For fans, the whole list is worth a read, but some of the better terms are:
You look beautiful tonight: This is a Paula Abdul expression meaning “You can’t sing.” It is slightly different from “You’re a beautiful girl,” which means “You can’t sing, and you’re probably going to be eliminated this week.”
You’re current (or “relevant”): “Every time I look at you, I can feel myself and my business partners growing richer and more powerful.” Generally, this is said when a contestant bears some particular resemblance to some strand of popular culture, such as the current attention given the fact that Adam Lambert has dark hair and looks at people as if he wants to devour them in an unsavory fashion, and that reminds the judges of vampires, and that reminds the judges of “Twilight,” which is popular, which means Adam Lambert is “current.” This is not, in other words, a construct with a lot of integrity.

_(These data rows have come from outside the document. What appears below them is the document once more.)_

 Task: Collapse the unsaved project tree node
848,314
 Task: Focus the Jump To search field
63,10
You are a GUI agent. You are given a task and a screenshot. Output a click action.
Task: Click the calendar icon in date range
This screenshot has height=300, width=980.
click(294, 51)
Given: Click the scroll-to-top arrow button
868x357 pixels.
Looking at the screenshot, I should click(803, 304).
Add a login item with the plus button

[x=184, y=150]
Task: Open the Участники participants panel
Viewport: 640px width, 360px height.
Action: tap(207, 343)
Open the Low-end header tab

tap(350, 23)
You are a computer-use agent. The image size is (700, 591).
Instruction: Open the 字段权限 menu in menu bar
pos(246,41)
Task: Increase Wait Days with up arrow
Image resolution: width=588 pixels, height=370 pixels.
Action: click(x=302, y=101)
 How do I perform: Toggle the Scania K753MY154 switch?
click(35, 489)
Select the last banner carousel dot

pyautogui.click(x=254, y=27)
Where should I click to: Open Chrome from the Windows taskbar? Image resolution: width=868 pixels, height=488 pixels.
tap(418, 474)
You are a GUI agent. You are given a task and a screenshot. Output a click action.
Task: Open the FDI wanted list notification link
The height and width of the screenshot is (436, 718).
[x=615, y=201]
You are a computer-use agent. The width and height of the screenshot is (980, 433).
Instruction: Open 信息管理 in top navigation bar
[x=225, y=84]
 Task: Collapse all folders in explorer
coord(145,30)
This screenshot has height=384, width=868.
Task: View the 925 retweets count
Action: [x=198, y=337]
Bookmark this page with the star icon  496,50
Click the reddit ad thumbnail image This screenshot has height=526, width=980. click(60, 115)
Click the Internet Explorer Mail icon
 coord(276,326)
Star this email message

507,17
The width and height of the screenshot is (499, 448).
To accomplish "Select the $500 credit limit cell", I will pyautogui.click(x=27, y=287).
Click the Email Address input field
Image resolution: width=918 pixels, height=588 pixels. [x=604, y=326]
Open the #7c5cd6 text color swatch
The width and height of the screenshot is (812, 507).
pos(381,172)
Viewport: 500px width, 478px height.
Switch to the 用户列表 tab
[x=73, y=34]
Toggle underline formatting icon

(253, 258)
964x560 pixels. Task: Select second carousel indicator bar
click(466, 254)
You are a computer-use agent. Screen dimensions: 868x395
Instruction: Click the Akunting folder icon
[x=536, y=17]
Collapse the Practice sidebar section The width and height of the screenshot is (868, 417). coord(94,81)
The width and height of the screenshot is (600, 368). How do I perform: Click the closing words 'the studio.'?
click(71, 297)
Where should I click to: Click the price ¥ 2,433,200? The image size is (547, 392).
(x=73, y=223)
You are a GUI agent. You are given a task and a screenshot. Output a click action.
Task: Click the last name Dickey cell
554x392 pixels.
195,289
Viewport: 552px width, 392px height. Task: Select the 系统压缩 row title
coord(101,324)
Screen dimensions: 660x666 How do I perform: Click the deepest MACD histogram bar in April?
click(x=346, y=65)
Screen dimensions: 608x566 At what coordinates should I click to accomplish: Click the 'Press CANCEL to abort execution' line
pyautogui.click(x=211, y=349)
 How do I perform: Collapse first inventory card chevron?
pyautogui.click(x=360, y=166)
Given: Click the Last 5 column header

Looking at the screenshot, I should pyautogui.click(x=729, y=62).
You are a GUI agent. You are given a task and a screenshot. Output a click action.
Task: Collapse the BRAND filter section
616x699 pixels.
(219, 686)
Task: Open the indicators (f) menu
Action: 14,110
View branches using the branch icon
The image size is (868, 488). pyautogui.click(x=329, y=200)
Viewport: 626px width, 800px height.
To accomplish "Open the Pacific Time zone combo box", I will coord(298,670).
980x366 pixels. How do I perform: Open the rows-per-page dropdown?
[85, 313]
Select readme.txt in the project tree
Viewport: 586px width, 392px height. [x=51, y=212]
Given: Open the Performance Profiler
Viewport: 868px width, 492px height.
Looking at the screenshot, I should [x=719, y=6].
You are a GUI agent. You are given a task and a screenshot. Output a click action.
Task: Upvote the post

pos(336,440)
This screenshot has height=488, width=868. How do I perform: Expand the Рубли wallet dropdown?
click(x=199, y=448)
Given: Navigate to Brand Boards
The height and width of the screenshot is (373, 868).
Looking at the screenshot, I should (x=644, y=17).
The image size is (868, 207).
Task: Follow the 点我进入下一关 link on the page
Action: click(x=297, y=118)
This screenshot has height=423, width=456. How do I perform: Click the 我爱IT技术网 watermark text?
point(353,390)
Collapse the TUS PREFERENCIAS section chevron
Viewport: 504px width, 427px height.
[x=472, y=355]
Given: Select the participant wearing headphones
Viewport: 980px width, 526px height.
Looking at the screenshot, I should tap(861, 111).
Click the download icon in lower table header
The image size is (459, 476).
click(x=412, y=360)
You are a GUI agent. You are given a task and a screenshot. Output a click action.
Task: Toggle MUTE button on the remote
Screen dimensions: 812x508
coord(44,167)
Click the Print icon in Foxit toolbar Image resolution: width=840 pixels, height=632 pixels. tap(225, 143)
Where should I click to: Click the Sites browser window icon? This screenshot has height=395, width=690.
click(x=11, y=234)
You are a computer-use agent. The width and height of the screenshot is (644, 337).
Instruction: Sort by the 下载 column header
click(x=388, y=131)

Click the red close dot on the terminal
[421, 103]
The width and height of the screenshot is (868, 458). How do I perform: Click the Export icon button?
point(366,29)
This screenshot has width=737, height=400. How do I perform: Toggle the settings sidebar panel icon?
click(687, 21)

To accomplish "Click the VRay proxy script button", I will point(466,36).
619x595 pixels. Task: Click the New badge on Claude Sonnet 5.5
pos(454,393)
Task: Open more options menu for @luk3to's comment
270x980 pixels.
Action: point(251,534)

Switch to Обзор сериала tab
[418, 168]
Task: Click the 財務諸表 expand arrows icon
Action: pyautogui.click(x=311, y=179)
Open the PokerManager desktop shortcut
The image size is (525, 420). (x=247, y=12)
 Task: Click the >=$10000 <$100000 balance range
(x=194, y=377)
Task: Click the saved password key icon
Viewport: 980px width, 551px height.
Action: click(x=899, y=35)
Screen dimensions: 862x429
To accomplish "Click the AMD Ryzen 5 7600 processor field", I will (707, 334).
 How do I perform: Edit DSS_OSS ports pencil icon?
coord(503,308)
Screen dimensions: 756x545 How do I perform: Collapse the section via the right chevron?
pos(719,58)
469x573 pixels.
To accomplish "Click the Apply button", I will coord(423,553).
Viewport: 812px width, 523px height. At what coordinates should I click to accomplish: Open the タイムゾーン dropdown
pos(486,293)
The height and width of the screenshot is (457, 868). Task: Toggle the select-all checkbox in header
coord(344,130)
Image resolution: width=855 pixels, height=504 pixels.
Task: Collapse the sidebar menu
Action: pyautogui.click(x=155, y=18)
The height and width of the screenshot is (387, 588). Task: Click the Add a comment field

Yo yo yo yo/what’s up?: Often, Randy Jackson begins critiques with either some number of “yo”s, or with questions about the contestant’s well-being. If he offers one “yo,” that is usually bad news. More than one “yo,” particularly if he makes it to four “yo”s, is good or very good news. Questions about how you’re doing — “How are you?” “How you feeling?” “How you doing?” etc. — generally mean he hated your performance but pities you. Occasionally, he starts a critique by laughing, which means, “I don’t know who’s voting for you, but apparently someone is.”
You know who you are: Taken literally, this might be considered damning with faint praise. In context, however, it means, “You sing the same way every week, and we have decided that’s a good thing.”
I want to see you stretch: “You sing the same way every week, and we have decided that’s a bad thing.”